The tbhread_testcancel
looks as follows:
1 void tbthread_testcancel()
2 {
3 tbthread_t thread = tbthread_self();
4 uint8_t val, newval;
5
6 while(1) {
7 newval = val = thread->cancel_status;
8 if(!(val & TB_CANCEL_ENABLED) || !(val & TB_CANCELING) ||
9 (val & TB_CANCELED))
10 return;
11 newval |= TB_CANCELED;
12 if(__sync_bool_compare_and_swap(&thread->cancel_status, val, newval))
13 break;
14 }
15 tbthread_exit(TBTHREAD_CANCELED);
16 }
See the full patch at GitHub.
Clean-up handlers
The user may register a bunch of functions cleaning up the mess caused by an
unexpected interruption. They are installed with tbthread_cleanup_push
and
called when the thread exits abnormally. The purpose of these functions is to
unlock mutexes, free the heap memory and such. tbthread_cleanup_pop
removes
them and optionally executes in the process.
1 void tbthread_cleanup_push(void (*func)(void *), void *arg)
2 {
3 tbthread_t self = tbthread_self();
4 struct cleanup_elem *e = malloc(sizeof(struct cleanup_elem));
5 e->func = func;
6 e->arg = arg;
7 list_add_elem(&self->cleanup_handlers, e, 1);
8 }
9
10 void tbthread_cleanup_pop(int execute)
11 {
12 tbthread_t self = tbthread_self();
13 list_t *node = self->cleanup_handlers.next;
14 if(!node)
15 return;
16 list_rm(node);
17 struct cleanup_elem *e = (struct cleanup_elem*)node->element;
18 if(execute)
19 (*e->func)(e->arg);
20 free(e);
21 free(node);
22 }
See the full patch at GitHub.
Signals and asynchronous cancellation
The asynchronous cancellation uses the first real-time signal, SIGRTMIN
, that
we call SIGCANCEL
here for clarity.
Registering a signal handler is somewhat more tricky than just calling the
appropriate syscall. It is so because, on x86_64, we need to provide a function
that restores the stack after the signal handler returns. The function is called
a signal trampoline and its purpose is to invoke sys_rt_sigreturn
. The
trampoline is registered with the kernel using a special sigaction
flag:
1 void __restore_rt();
2 #define SA_RESTORER 0x04000000
3
4 int tbsigaction(int signum, struct sigaction *act, struct sigaction *old)
5 {
6 act->sa_flags |= SA_RESTORER;
7 act->sa_restorer = __restore_rt;
8 return SYSCALL4(__NR_rt_sigaction, signum, act, old, sizeof(sigset_t));
9 }
The trampoline itself, called __restore_rt
here, is defined in assembly as follows:
1 .text
2
3 .global __restore_rt
4 .type __restore_rt,@function
5 .align 16
6
7 __restore_rt:
8 movq $__NR_rt_sigreturn, %rax
9 syscall
Looking at the corresponding glibc code, you can see that they add the
eh_frame
info here. The comments say that it is to aid gdb and handle the
stack unwinding. I don't know enough DWARF to write one on my own, gdb does
not seem to be utterly confused without it, and we won't do stack unwinding, so
we just won't bother with it for the moment.

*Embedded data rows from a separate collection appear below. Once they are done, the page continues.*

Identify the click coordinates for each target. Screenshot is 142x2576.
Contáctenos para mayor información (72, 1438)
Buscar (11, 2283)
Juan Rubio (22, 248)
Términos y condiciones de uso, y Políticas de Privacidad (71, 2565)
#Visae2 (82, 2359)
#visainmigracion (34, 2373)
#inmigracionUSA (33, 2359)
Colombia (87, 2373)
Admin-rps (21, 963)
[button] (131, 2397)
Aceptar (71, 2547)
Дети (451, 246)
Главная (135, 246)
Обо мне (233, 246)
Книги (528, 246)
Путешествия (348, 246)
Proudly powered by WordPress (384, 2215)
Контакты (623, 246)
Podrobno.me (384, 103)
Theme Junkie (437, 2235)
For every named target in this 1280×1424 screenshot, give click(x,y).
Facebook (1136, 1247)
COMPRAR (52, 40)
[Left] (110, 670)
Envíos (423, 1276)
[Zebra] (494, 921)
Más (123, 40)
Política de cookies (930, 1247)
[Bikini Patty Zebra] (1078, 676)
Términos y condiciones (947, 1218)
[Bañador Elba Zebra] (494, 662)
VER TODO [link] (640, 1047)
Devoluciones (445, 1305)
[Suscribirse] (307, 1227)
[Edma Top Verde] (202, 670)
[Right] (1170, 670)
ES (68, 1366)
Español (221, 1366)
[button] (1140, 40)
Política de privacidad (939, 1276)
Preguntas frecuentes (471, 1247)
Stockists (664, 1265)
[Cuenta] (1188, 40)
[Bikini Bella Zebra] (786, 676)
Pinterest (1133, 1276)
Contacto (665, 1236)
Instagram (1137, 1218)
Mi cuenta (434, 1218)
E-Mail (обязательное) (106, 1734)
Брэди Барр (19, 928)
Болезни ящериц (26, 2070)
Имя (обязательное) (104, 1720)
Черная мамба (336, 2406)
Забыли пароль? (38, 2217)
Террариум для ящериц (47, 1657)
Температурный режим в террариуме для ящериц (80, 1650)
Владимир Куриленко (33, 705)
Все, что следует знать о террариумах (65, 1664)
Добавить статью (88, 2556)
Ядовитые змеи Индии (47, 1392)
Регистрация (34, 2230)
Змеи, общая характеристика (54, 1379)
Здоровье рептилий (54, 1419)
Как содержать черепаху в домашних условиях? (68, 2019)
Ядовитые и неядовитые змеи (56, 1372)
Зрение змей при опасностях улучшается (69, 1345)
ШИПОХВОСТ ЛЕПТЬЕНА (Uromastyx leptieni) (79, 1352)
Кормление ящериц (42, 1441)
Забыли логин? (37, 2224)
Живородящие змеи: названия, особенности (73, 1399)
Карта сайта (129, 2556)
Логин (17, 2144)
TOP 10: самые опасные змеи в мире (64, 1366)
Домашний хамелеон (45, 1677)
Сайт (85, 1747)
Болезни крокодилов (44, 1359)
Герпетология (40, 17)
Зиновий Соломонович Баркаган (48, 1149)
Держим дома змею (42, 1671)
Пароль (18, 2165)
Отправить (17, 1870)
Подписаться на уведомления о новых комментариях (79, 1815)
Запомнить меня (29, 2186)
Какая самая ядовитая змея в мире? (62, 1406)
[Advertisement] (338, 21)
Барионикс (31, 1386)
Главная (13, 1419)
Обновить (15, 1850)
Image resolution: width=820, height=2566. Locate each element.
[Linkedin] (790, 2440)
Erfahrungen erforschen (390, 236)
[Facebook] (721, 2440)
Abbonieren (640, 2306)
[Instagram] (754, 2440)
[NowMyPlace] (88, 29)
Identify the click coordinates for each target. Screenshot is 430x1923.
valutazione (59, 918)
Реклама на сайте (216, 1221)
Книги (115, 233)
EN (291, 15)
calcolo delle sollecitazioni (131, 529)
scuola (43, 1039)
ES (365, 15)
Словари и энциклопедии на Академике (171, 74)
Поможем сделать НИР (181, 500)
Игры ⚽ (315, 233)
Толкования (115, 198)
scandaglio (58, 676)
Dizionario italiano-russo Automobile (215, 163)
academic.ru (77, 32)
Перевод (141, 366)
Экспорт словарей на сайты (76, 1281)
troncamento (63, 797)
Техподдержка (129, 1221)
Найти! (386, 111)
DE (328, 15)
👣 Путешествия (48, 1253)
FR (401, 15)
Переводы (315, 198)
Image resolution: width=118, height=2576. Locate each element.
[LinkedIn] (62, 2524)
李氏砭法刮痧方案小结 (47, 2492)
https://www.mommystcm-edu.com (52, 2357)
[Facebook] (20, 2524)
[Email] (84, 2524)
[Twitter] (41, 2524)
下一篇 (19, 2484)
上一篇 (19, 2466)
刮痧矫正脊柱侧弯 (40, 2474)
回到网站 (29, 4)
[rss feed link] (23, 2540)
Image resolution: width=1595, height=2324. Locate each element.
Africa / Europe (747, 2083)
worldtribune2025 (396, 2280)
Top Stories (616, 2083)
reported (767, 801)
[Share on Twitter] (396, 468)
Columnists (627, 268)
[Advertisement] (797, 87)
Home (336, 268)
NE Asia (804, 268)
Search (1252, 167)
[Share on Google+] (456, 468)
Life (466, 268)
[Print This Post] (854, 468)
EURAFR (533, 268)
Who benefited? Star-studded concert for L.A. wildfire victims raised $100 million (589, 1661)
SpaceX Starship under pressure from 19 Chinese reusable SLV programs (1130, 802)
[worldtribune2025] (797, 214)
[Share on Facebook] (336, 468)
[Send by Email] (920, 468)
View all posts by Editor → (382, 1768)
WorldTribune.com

In the cancellation handler, we first check whether it's the right signal and
that it has been sent by a thread in the same thread group. We then need to
check whether the thread is still in the asynchronous cancellation mode. It
might have changed between the time the signal was sent and the time the it is
delivered. Finally, we call thread_testcancel
to see if the thread should
exit.
1 void tb_cancel_handler(int sig, siginfo_t *si, void *ctx)
2 {
3 if(sig != SIGCANCEL || si->si_pid != tb_pid || si->si_code != SI_TKILL)
4 return;
5
6 tbthread_t self = tbthread_self();
7 if(self->cancel_status & TB_CANCEL_DEFERRED)
8 return;
9
10 tbthread_testcancel();
11 }
We invoke sys_tgkill
to send the signal:
1 SYSCALL3(__NR_tgkill, tb_pid, thread->exit_futex, SIGCANCEL);
See the full patch at GitHub.
Cancellation of a "once" function
The implementation of tbthread_once
gets quite a bit more interesting as well.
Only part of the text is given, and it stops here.